A enfermidade pode envolver a pele, o trato gastrointestinal, rins e articulações.

Os principais sintomas gastrointestinais são: cólica periumbilical, dor epigástrica, náusea, vômitos e sangramento digestivo. Mais raramente pode ocorrer hematoma intramural, intussuscepção, infarto intestinal, perfuração intestinal, pancreatite, apendicite e colecistite.

Os achados endoscópicos mais característicos no estômago são: mucosa com eritema ou hemorragia, edema de mucosa com erosões ou úlceras. Biópsias da mucosa gástrica geralmente são muito superficiais para poder demonstrar as alterações histológicas típicas, porém, pode ser vista vasculite semelhante à da pele.

Gastrite induzida por exercício

Trata-se de entidade bem conhecida em atletas corredores de longas distâncias e em geral cursa com anemia com ou sem sintomas gastrointestinais.
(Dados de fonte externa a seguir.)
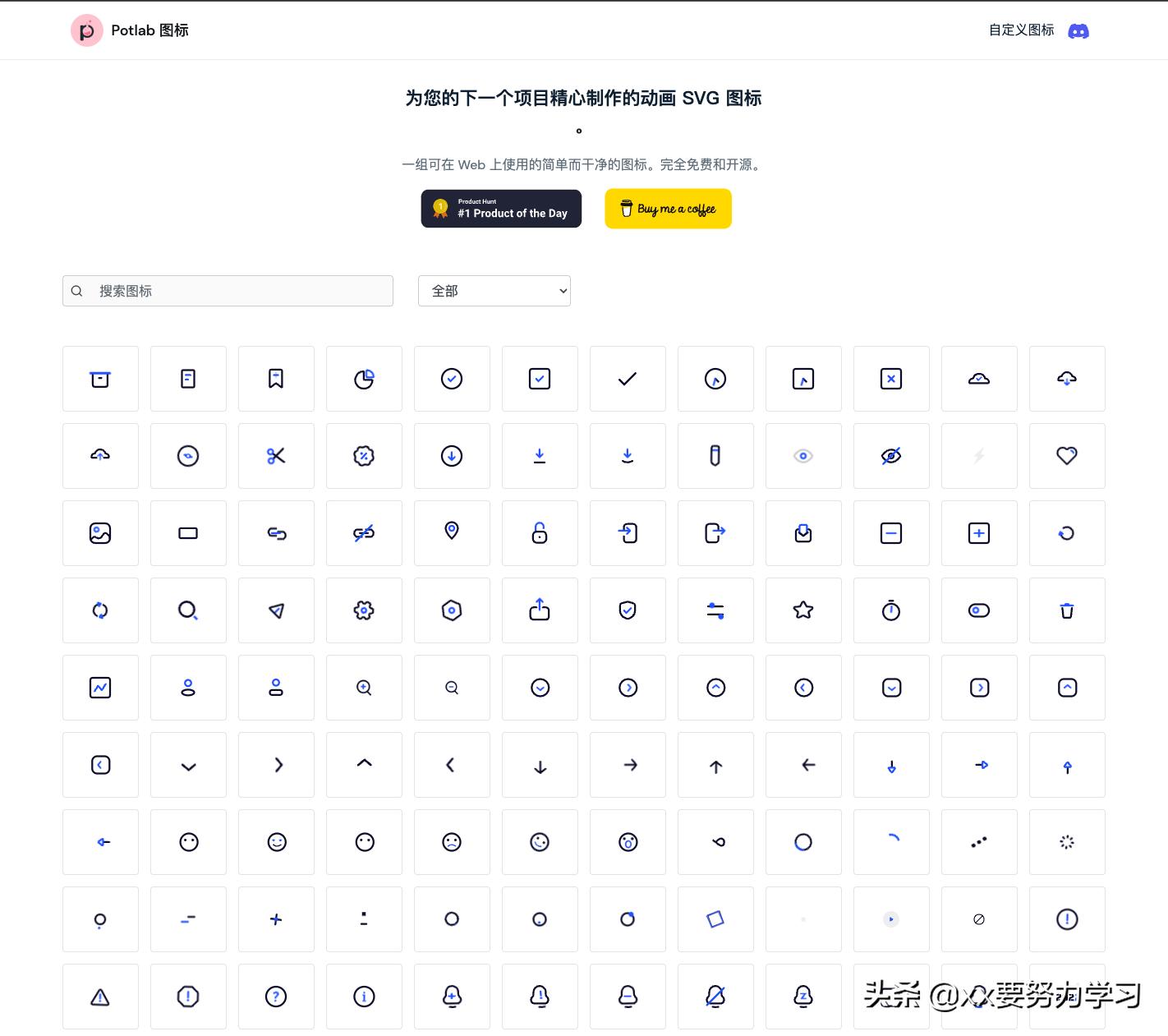Select the settings gear icon
1168x1036 pixels.
(364, 610)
Os sintomas costumam ocorrem após o exercício físico e se manifestam por cólica abdominal, dor epigástrica, náusea, refluxo gastresofágico e vômitos.

A lesão mucosa apresenta-se igualmente no antro, corpo e fundo gástrico.

Conclusão

Gastrite trata-se de uma denominação genérica envolvendo uma lesão da mucosa gástrica decorrente de inúmeras etiologias. A endoscopia digestiva alta associada à biópsia gástrica representa uma ferramenta de fundamental importância para a investigação diagnóstica etiológica. O esclarecimento diagnóstico de certeza torna-se extremamente importante para que se possa propor o tratamento específico e adequado.